In the bunglebombers' case, meanwhile, we had the astonishing conviction of a man for "withholding information" where the information in question was an e-mail message in an account which the Crown accepted had not been accessed since some time before the message arrived. You can now become a terrorist by not checking your e-mail frequently enough.

And I really have no idea how we would go about reversing this. After the long and successful fight over detentions under ATCSA2001, and the partially successful one over control orders, it seems that this is as nothing to the broader deterioration. As someone said in a quite different context,
Someone asked for onbeforeunload, so I started fixing it. Then I found that there was some rot in the drywall. So I took down the drywall. Then I found a rat infestation. So I killed all the rats. Then I found that the reason for the rot was a slow leak in the plumbing. So I tried fixing the plumbing, but it turned out the whole building used lead pipes. So I had to redo all the plumbing. But then I found that the town's water system wasn't quite compatible with modern plumbing techniques, and I had to dig up the entire town. And that's basically it.
One thing that specifically worries me is that the judiciary's record of opposing the security state in some super-high profile cases conflicts with its opposing, Huttonite tendency of doing quite outrageous things rather than face the prospect of State agents lying. Everyone remembers some of these cases; the risk is that they serve as an institutional alibi.

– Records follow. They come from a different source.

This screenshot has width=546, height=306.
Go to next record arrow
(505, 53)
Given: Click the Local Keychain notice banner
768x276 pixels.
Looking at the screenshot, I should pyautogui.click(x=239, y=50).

This is no theoretical question, either. All the data shows that we're heading for an inconclusive election (or rather, one which actually represents the distribution of opinion in the electorate). You can be certain that there will be no help from the Tories on this score. But what terms can the Liberals insist on that would actually achieve something? What legislation could be repealed that would have a clear signalling effect? I'm not optimistic; I fear that if they were to make anything worth arguing for part of the price for coalition or toleration, there would simply be a Labservative government, a "grand coalition of the I'm all right, Jacks" as the Germans say. A club for the self-protection of the parties who corrupted our institutions to this extent in the first place.

2 comments:

Anonymous said...

So you can now be convicted of withholding information from the Police even if that information doesn't not reside in your mind and you've no awareness of its existence but it does reside in some database you legally own?

How will this affect telecoms and internet service providers since they record and retain (by law) information on their subscribers and this information could be useful to the Police and yet they've not passed it on as they don't actively monitor it (or so they tell us). If simple possession without knowledge can convict they should end up in jail in numerous cases.

Anonymous said...

Thankyou for making the critical observation that the small, individual decisions about what evidence counts, what verdicts are available can be as important as the big ticket legislation that gets a lot of the attention.

Also, kudos for you since you note (correctly IMO) that this aspect is something the Tories are not at all bothered by.